## PROMPT
Check every line of the entries for "each", and copy the lines that hold it.

## PROVIDED DATA
>>>>>

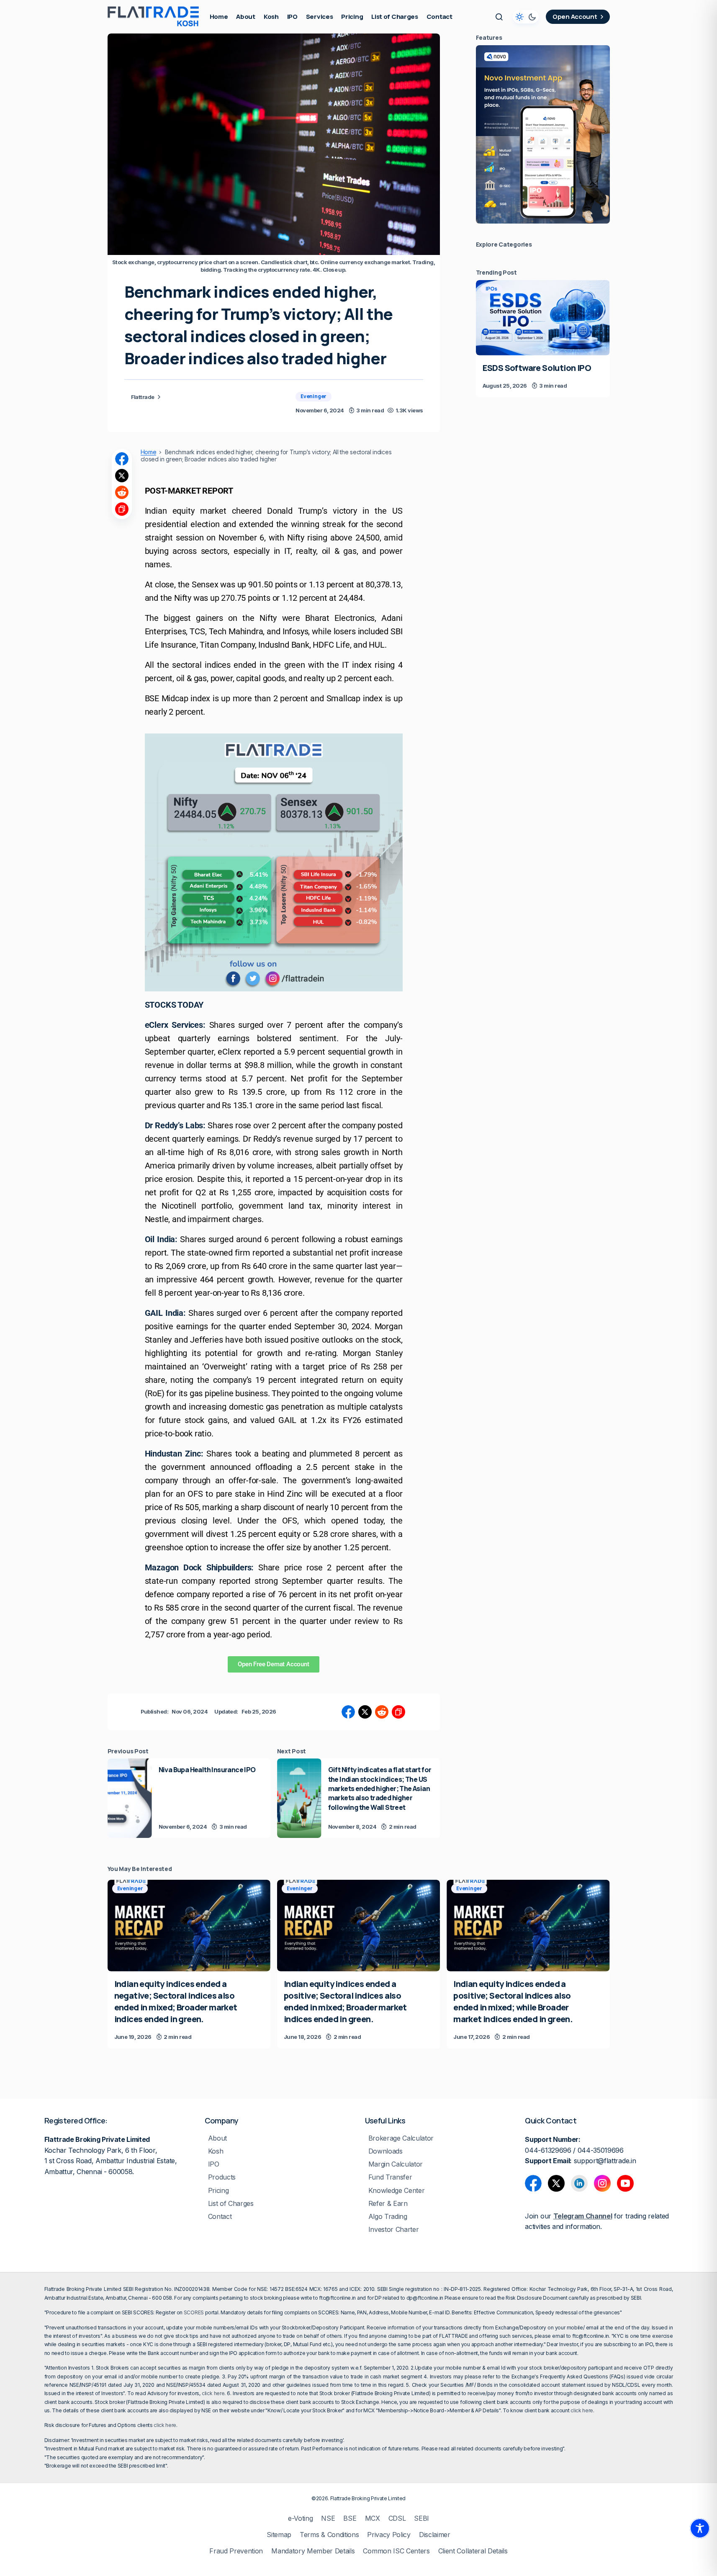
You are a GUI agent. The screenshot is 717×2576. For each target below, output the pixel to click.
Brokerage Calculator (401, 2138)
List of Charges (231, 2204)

<<<<<
>>>>>

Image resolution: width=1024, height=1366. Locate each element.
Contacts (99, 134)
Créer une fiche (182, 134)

<<<<<
>>>>>

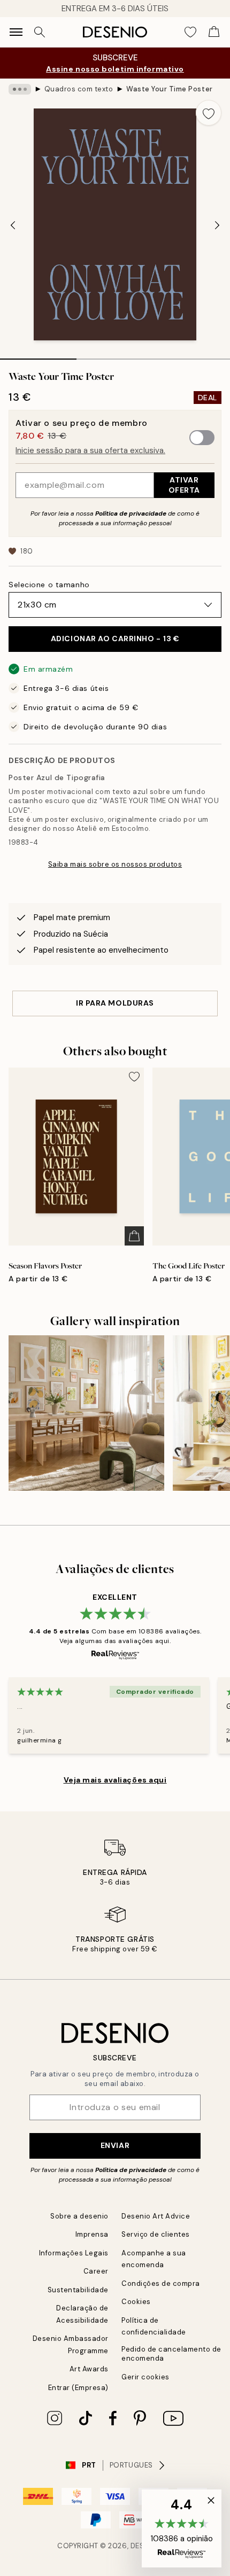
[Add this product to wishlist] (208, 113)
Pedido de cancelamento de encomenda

<<<<<

## RESPONSE
You are a GUI agent. The screenshot is 717×2576. For each target below, output the pixel to click.
Image resolution: width=1024, height=1366. Locate each element.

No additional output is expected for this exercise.